Plainte du maire de Clermont-Ferrand pour une affiche "mort ou vif"
Le maire de Clermont-Ferrand, Julien Bony, a annoncé lundi avoir porté plainte pour menace de mort pour une affiche de style Western le réclamant "Wanted dead or alive" publiée par un bar du centre-ville sur les réseaux sociaux.
La mention "or alive" est même rayée sur cette affiche arborant la photo du maire et placardée sur le comptoir, dans une vidéo de promotion montrant des hommes et des femmes en costume invitant à venir célébrer la fête de la musique le 21 juin dans ce bar.
M. Bony "a déposé plainte au commissariat de police de Clermont-Ferrand pour menace de mort", assure la mairie dans un communiqué. "Les menaces et les intimidations ne me font pas peur. Ma détermination est intacte pour rétablir l’ordre dans notre ville et assurer la sécurité des Clermontois. Je ne céderai pas, je ne reculerai pas !", y affirme l'élu.
A Clermont-Ferrand, en proie depuis 2055 à une vague de violences et de règlements de comptes liée au narcotrafic inédite dans cette ville, le nouveau maire LR élu en mars avait fait de la sécurité un de ses thèmes de campagne et prévoit d'armer sa police municipale.
Il a en outre instauré un couvre-feu pour les "mineurs de moins de 16 ans non accompagnés" de 23H00 à 7H00 pour toute la durée du Mondial de foot, sous peine d'une amende de 150 euros, après des violences urbaines la soirée du 30 mai de la victoire du PSG en Ligue des champions.

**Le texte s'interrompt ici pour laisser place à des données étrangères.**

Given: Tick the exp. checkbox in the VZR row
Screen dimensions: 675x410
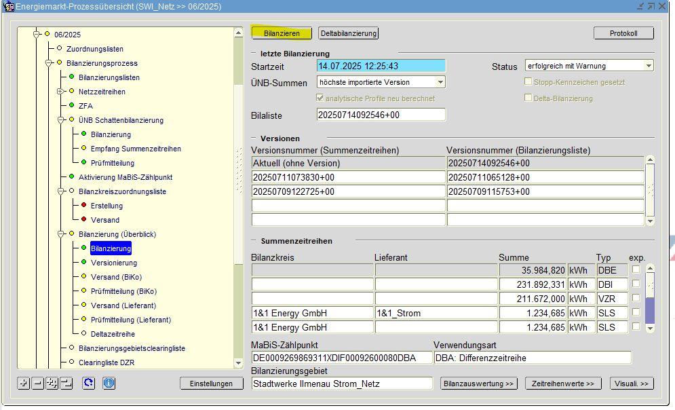Looking at the screenshot, I should click(636, 298).
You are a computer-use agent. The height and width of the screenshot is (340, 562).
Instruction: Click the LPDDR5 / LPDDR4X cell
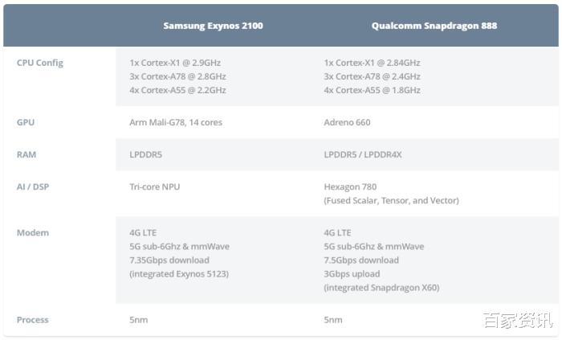[x=363, y=154]
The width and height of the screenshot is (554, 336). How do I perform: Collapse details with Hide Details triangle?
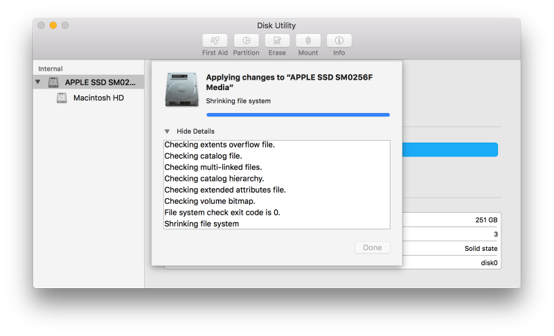pyautogui.click(x=167, y=132)
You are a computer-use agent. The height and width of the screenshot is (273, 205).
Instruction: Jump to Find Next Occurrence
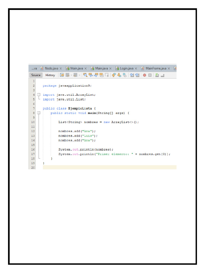coord(96,75)
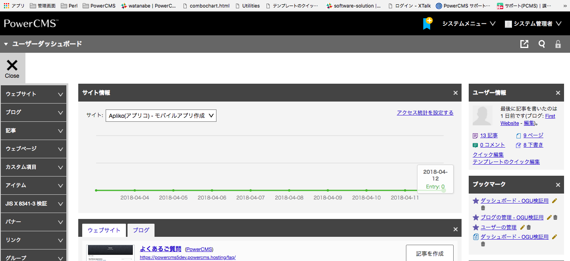This screenshot has height=261, width=570.
Task: Open the サイト selection dropdown
Action: point(161,116)
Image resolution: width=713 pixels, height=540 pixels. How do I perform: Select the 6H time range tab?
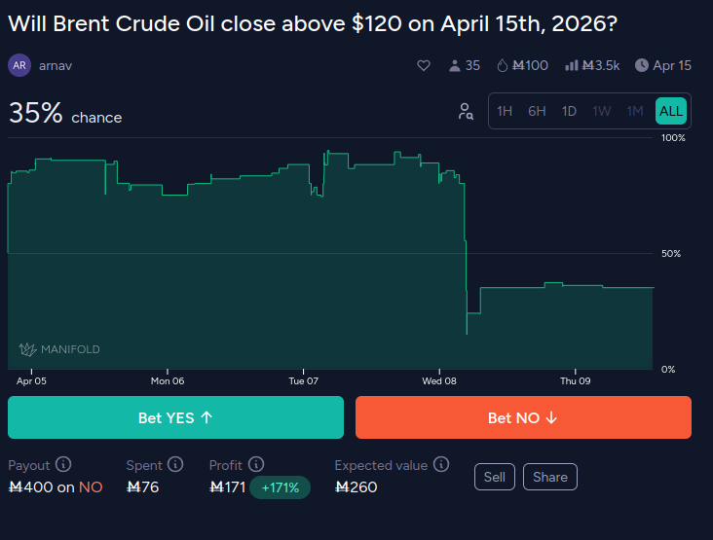[537, 111]
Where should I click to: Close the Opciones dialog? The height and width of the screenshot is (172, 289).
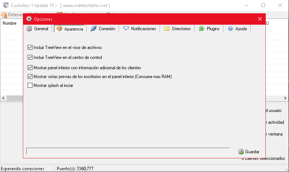[x=260, y=19]
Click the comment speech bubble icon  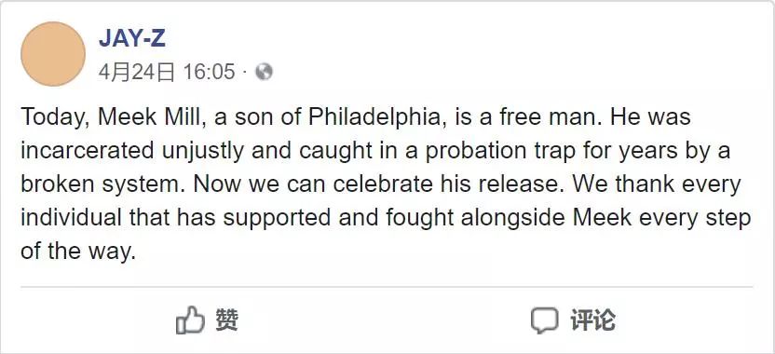(x=545, y=320)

Il n'y aura pas de fan zone "même si la France est en finale" et les écrans à l'extérieur des bars devront être tournés "vers l'intérieur" pour "éviter des attroupements", selon l'arrêté municipal pris après consultation de la préfecture.
Un autre interdira la consommation d'alcool dans l'espace public après 22H00 durant l'été, avait annoncé, le 9 mai, M. Bony dont la liste a battu celle du maire sortant socialiste Olivier Bianchi en mars.
Une centaine de jeunes avaient affronté les forces de l'ordre à Clermont le soir du 30 mai et détérioré du mobilier urbain. Une dizaine d'entre eux avaient été interpellés.
"Aucun élu ne devrait jamais être victime de menaces ou d'intimidations dans l’exercice de son mandat", "aucune excuse, rien ne peut le justifier", conclut M. Bony, ajoutant: "Je souhaite que les auteurs (de la vidéo) soient jugés et sévèrement condamnés".